Data provided
________________________________________

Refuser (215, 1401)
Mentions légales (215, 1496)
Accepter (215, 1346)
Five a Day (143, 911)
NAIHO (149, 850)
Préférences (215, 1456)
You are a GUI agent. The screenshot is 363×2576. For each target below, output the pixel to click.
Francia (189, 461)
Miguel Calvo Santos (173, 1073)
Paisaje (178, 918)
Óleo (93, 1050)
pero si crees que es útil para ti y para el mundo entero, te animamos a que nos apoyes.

________________________________________

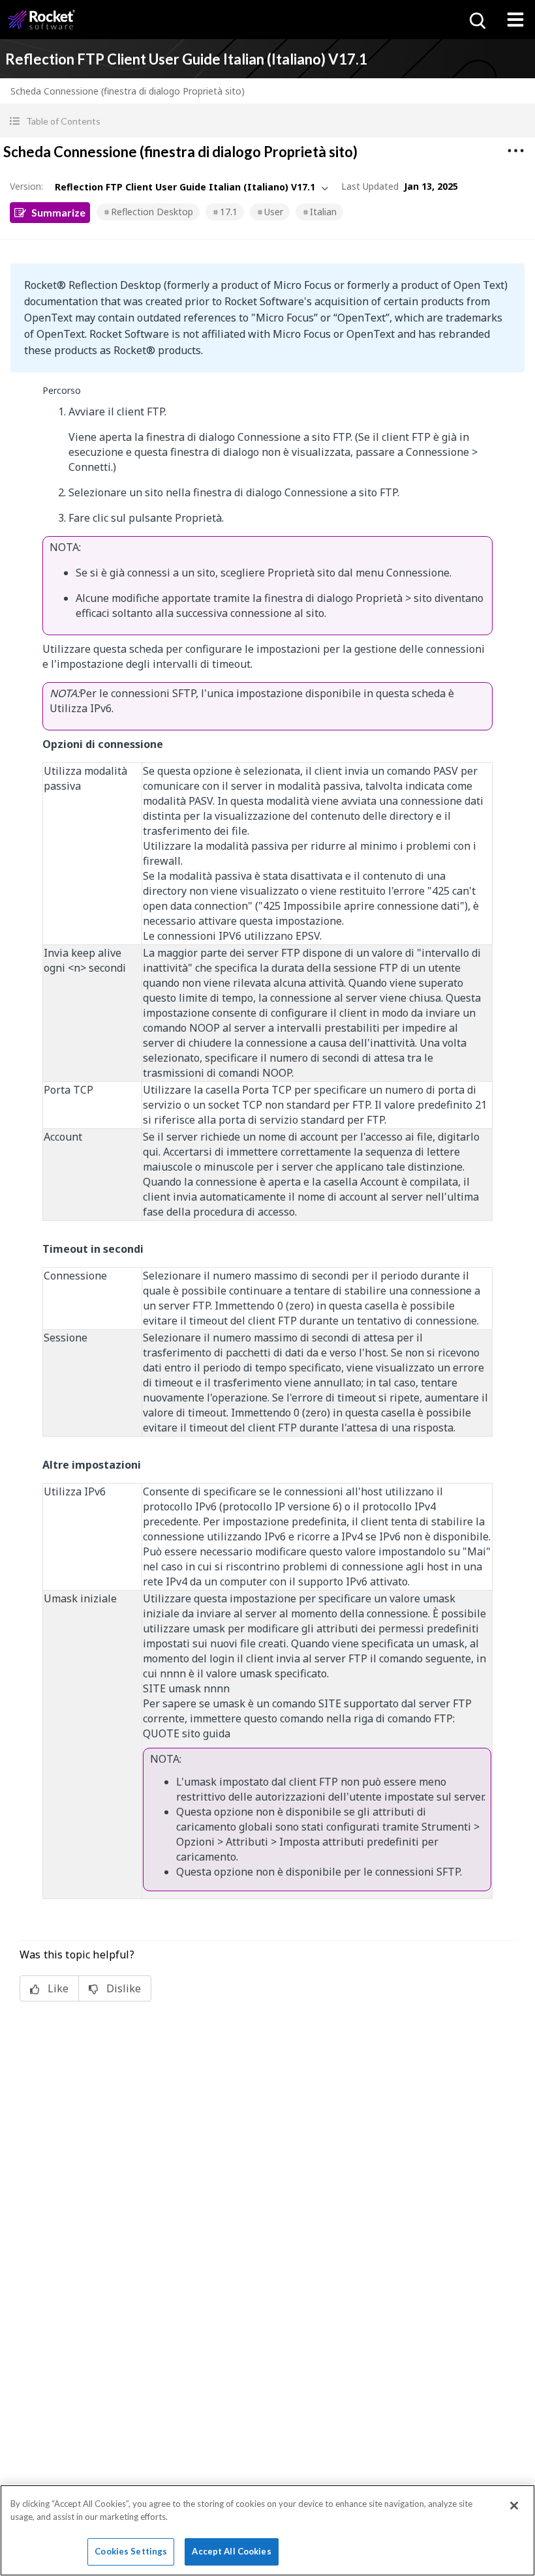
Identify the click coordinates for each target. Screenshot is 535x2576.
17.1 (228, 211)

________________________________________

Restate word for word only the lines above from the line containing "Refuser (215, 1401)" to the line containing "Paisaje (178, 918)", both of them included.

Refuser (215, 1401)
Mentions légales (215, 1496)
Accepter (215, 1346)
Five a Day (143, 911)
NAIHO (149, 850)
Préférences (215, 1456)
You are a GUI agent. The screenshot is 363×2576. For each target below, output the pixel to click.
Francia (189, 461)
Miguel Calvo Santos (173, 1073)
Paisaje (178, 918)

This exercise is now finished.